Locate every line in the records below that contains the word "particular" and copy each of those lines.

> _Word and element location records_
"""

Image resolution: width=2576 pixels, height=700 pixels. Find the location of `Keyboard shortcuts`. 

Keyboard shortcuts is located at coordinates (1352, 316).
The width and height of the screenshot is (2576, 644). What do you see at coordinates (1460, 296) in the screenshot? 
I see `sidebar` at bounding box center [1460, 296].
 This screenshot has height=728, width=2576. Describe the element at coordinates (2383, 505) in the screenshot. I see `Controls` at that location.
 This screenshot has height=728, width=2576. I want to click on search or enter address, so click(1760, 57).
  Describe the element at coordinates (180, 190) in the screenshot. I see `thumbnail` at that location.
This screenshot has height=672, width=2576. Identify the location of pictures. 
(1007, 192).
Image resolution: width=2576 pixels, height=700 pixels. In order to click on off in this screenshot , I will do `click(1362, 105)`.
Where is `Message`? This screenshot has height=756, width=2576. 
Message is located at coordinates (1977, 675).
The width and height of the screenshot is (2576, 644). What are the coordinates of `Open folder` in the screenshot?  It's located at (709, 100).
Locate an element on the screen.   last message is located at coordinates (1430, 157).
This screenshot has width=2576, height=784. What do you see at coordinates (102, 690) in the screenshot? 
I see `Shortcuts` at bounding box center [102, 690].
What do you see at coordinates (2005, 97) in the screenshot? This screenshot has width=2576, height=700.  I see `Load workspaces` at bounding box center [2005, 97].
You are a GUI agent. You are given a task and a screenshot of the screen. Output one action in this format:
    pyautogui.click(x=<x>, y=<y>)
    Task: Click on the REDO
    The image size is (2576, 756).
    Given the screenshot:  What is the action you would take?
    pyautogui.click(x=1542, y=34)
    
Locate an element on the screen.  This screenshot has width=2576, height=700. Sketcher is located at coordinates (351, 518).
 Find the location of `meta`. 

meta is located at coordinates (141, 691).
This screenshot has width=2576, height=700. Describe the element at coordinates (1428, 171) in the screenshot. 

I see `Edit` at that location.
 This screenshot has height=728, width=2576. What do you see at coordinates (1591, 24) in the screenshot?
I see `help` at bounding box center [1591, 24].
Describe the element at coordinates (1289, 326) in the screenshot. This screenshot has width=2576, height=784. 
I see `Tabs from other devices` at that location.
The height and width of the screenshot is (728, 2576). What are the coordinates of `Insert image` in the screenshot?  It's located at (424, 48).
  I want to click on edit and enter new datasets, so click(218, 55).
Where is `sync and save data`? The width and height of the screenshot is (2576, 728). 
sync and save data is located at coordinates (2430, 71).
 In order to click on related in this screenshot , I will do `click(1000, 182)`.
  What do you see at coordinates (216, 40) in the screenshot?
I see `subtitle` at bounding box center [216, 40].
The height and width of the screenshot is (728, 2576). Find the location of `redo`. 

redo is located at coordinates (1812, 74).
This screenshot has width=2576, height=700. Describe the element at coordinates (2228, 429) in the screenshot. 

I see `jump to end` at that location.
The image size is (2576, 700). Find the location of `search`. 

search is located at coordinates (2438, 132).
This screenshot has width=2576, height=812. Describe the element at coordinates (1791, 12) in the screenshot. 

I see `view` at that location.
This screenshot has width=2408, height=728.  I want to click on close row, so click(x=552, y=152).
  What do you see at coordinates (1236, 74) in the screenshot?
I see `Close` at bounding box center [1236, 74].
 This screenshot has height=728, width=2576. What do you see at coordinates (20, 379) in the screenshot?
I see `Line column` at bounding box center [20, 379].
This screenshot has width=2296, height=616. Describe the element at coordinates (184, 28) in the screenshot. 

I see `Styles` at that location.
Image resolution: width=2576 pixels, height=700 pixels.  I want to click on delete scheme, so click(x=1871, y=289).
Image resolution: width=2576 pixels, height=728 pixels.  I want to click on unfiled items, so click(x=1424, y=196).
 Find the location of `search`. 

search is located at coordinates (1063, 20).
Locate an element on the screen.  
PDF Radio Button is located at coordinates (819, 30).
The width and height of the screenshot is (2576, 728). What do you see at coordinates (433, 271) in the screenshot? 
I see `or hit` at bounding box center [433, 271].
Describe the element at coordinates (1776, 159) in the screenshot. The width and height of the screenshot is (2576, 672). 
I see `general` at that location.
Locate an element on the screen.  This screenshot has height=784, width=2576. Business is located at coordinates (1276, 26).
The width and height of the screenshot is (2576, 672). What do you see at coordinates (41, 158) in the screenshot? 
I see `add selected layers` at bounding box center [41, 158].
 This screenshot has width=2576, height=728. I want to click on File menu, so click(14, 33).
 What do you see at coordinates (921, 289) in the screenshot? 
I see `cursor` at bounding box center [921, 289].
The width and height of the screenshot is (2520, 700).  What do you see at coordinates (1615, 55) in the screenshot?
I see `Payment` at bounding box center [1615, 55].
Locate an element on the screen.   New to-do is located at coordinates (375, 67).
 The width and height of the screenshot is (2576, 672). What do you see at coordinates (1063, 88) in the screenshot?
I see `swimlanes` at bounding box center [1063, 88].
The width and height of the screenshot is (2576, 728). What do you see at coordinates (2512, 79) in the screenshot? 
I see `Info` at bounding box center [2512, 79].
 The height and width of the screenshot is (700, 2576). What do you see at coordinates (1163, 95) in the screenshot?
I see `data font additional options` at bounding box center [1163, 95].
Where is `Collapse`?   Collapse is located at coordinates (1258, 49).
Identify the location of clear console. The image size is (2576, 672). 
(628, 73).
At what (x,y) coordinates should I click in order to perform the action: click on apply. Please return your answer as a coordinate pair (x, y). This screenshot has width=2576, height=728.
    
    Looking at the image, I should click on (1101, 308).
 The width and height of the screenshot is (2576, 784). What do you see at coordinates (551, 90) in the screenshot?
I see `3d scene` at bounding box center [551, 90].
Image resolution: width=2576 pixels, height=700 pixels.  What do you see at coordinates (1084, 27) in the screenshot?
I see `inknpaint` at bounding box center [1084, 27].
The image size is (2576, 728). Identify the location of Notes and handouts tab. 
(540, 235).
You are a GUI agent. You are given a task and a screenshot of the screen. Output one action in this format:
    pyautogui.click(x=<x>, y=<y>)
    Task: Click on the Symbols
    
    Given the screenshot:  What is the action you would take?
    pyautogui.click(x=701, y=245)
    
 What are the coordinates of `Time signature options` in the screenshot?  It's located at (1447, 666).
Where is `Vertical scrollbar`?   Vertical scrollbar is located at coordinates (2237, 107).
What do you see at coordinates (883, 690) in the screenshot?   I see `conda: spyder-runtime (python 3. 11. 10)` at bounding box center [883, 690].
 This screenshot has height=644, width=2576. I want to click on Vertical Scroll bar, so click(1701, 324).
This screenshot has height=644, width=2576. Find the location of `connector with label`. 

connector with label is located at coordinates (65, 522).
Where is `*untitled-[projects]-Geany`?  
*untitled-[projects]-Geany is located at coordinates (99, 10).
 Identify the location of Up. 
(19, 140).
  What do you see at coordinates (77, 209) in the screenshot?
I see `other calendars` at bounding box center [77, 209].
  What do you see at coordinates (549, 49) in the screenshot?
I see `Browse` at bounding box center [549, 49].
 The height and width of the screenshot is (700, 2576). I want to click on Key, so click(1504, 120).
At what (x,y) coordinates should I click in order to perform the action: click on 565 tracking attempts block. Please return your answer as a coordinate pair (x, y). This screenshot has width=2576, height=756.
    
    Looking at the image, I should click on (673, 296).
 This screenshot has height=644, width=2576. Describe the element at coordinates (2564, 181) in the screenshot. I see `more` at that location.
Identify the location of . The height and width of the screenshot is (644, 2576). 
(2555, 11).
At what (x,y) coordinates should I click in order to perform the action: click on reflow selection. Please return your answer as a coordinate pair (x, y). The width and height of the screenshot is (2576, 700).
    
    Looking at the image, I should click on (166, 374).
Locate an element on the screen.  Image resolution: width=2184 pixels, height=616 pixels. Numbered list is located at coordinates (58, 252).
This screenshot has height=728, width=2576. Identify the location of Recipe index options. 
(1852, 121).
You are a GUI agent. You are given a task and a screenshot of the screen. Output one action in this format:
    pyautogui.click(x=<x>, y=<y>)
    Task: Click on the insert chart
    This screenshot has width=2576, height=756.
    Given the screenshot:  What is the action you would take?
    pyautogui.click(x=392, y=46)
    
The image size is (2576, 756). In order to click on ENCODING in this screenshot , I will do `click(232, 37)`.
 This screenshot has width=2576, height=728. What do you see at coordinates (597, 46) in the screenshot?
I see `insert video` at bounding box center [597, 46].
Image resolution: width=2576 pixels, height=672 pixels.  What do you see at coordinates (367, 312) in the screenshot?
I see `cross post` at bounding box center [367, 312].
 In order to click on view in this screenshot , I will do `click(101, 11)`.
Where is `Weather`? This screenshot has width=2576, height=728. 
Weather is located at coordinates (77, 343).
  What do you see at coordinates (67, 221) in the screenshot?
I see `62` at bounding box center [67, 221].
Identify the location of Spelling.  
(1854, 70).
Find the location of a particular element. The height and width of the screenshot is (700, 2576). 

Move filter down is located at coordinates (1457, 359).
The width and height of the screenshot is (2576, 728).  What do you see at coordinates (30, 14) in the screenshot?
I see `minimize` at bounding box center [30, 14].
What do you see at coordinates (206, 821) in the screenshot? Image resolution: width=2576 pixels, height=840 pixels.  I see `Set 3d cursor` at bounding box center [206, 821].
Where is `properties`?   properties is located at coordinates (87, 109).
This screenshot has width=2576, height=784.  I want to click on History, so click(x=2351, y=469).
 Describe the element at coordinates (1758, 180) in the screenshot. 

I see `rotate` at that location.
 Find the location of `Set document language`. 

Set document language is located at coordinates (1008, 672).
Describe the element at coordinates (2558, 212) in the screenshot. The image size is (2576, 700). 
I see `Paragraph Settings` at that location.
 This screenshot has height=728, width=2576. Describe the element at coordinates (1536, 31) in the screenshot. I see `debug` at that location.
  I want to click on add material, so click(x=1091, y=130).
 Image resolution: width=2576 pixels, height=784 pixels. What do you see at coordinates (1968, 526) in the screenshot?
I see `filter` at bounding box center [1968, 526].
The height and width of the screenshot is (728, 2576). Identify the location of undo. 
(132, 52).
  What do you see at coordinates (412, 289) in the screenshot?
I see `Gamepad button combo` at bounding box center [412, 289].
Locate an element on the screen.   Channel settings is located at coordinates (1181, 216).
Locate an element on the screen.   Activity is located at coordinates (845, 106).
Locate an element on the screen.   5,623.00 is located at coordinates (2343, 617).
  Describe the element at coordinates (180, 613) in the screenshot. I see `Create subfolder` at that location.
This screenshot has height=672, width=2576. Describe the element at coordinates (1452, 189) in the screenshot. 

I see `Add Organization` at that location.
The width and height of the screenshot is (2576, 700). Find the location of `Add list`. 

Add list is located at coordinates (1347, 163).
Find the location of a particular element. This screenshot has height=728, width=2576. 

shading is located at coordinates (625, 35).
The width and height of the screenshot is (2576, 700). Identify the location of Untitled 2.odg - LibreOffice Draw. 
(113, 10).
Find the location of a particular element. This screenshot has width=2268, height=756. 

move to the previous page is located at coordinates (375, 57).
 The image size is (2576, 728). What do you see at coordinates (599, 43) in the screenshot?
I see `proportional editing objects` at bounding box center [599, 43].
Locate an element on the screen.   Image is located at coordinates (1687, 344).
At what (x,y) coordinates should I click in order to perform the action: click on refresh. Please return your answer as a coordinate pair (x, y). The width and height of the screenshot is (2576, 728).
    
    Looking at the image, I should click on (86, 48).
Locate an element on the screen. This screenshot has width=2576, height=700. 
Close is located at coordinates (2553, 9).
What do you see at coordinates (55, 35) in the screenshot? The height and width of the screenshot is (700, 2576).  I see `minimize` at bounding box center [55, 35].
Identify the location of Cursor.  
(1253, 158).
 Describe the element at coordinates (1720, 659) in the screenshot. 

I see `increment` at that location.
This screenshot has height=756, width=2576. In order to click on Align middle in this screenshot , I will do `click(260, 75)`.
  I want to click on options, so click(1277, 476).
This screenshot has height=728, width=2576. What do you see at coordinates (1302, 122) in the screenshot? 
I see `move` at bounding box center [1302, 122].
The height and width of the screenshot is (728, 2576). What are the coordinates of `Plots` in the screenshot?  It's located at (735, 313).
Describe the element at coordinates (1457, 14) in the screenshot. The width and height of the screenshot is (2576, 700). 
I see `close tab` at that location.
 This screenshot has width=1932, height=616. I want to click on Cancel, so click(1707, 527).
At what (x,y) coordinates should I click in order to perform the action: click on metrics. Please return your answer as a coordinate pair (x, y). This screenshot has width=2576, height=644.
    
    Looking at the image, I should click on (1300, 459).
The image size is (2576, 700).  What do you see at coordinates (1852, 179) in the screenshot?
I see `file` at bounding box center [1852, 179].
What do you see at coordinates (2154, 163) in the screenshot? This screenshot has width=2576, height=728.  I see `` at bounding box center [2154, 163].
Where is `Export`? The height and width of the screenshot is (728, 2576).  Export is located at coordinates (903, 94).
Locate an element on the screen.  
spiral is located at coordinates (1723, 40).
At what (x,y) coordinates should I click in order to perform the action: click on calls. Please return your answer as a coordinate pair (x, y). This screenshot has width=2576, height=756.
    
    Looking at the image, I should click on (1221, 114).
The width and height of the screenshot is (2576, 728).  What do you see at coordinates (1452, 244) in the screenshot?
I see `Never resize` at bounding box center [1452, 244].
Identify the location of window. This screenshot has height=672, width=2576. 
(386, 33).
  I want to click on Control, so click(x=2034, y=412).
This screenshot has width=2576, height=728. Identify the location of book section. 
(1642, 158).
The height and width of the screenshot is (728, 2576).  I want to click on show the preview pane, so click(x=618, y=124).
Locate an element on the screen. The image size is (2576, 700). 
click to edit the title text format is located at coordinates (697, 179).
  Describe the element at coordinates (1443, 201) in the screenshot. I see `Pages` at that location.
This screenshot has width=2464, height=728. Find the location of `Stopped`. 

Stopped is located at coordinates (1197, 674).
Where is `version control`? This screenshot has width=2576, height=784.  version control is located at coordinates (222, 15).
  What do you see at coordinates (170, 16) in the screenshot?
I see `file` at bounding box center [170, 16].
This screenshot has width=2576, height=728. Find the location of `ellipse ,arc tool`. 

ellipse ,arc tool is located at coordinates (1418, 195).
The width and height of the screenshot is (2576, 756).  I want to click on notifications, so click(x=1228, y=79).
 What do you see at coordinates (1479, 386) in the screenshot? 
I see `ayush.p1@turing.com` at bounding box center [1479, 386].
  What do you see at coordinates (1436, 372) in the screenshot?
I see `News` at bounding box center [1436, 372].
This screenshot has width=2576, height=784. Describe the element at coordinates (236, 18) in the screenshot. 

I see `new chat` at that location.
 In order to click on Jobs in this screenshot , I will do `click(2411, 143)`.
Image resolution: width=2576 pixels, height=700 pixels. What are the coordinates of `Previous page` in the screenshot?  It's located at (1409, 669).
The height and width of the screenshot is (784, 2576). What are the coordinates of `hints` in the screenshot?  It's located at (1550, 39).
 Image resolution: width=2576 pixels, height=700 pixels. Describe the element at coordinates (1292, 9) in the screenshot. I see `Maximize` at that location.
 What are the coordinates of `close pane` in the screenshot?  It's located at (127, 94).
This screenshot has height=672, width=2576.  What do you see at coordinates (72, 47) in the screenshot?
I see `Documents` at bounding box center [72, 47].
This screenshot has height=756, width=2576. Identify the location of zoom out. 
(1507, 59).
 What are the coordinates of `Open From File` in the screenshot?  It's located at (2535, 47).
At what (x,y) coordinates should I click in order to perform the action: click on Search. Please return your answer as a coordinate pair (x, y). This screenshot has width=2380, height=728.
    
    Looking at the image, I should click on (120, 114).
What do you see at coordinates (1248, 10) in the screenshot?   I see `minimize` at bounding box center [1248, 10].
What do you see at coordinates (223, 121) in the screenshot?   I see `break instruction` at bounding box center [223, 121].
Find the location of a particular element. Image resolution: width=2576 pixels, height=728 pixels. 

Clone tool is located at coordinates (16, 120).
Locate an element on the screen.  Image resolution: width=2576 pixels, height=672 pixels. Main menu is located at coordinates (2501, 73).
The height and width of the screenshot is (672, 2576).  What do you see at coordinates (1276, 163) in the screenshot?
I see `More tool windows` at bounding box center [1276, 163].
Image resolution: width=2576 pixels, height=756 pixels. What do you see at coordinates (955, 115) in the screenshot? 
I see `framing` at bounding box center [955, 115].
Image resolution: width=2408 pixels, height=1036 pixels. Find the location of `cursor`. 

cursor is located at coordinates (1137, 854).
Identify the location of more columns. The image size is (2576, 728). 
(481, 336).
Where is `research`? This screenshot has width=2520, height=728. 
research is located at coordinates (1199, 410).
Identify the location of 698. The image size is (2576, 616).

"""

> _EXERCISE OUTPUT_
Find the location of a particular element. The height and width of the screenshot is (700, 2576). 
Find the location of a particular element. This screenshot has height=728, width=2576. 
Find the location of a particular element. This screenshot has width=2268, height=756. 
Find the location of a particular element. Image resolution: width=2576 pixels, height=728 pixels. 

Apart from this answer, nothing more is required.